5 things to know before the stock market opens on Monday May 9

Here are the most important news, trends and analysis that investors need to start their trading day:

1. Nasdaq futures fall 2% as stocks continue to sell

Traders on the floor of the NYSE, May 6, 2022.

Source: NYSE

The Nasdaq was poised to drive Wall Street lower again on Monday, with futures tied to the tech-heavy index dropping 2%. Rising bond yields continued to pressure equities as traders maintained their revolt against the Federal Reserve, doubting that it could bring inflation under control. Two key inflation reports are released on Wednesday and Thursday. Futures trading indicated a decline of 400 points, or 1.3%, at the open for the Dow Jones Industrial Average and a decline of 1.7% for the S&P 500.

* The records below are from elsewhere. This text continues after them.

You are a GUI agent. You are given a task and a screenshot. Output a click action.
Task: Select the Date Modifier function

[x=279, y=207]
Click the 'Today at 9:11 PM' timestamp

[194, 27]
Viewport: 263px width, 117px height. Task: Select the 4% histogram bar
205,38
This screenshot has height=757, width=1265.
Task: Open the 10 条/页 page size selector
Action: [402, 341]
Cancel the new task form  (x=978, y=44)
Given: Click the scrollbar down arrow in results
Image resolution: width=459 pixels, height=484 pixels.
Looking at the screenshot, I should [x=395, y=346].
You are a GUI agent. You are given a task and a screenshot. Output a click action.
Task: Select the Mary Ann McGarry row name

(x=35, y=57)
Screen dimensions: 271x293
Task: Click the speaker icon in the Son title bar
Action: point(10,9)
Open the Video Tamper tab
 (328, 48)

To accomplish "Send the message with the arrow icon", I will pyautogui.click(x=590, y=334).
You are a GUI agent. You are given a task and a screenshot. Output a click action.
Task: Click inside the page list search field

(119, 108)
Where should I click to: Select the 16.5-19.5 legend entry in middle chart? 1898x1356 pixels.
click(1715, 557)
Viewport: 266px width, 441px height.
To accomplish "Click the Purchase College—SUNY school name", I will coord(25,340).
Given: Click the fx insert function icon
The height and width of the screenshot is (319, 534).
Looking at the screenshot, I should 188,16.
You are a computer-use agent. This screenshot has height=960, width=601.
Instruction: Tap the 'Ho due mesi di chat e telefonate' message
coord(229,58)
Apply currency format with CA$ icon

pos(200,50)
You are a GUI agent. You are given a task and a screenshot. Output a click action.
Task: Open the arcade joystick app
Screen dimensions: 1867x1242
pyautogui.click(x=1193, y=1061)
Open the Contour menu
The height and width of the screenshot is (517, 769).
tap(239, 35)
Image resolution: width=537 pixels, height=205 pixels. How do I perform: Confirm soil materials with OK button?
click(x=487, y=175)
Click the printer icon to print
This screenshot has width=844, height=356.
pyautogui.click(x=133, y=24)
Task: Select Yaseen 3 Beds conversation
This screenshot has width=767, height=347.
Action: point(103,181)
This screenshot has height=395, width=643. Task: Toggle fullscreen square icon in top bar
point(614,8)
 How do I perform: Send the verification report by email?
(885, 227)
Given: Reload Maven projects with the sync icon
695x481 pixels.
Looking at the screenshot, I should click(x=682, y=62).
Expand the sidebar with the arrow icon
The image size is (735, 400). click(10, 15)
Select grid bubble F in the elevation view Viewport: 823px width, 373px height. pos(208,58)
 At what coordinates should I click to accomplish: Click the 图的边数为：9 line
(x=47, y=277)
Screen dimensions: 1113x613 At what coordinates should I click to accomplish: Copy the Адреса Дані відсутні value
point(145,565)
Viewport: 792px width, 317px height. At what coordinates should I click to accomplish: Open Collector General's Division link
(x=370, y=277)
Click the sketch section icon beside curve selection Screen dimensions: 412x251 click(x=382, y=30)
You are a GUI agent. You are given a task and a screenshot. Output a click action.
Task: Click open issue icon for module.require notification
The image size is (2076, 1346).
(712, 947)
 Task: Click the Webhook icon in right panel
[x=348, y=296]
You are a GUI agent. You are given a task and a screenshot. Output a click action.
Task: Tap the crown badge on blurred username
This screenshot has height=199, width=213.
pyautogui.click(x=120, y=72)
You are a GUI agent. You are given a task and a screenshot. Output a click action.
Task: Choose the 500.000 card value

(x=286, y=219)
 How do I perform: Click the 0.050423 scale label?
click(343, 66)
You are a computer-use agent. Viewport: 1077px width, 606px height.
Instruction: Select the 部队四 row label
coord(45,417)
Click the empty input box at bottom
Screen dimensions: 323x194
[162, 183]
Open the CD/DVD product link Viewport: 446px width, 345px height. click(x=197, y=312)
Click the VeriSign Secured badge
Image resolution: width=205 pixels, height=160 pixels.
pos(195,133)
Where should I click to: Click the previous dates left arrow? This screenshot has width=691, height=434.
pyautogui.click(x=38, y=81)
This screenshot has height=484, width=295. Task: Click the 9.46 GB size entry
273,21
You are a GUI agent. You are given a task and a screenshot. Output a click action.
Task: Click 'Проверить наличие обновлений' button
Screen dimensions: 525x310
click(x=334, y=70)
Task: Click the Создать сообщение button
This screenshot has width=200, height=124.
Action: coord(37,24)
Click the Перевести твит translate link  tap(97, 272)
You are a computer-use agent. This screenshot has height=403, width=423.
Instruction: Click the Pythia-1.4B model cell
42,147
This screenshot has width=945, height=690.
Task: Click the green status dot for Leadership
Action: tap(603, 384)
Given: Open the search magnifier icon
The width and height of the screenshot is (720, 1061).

  • The first trading week of May marked the sixth consecutive weekly decline for the Dow and five consecutive weekly declines for the S&P 500 and the Nasdaq. The Dow Jones and S&P 500 remained in correction, defined by a decline of 10% or more from their recent highs. The Nasdaq fell further into a bear market, defined by a decline of 20% or more from its most recent high.

2. Bond yields rise as traders doubt the Fed on inflation

  • After the central bank raised interest rates as expected by 50 basis points on Wednesday, Chairman Jerome Powell took a more aggressive 75 basis point hike off the table for future meetings. He also said he expects rate hikes of 50 basis points at the June and July Fed meetings.
  • Last Wednesday’s rally in equities, accompanied by a drop in bond yields, was short-lived. Thursday’s boost wiped out, then some of the advance in stocks from the previous session as bond yields soared.
  • This momentum continued on Friday and into Monday’s premarket. The Fed raised rates by 25 basis points in March and is expected to rise at least as much at its meetings in September, November and December.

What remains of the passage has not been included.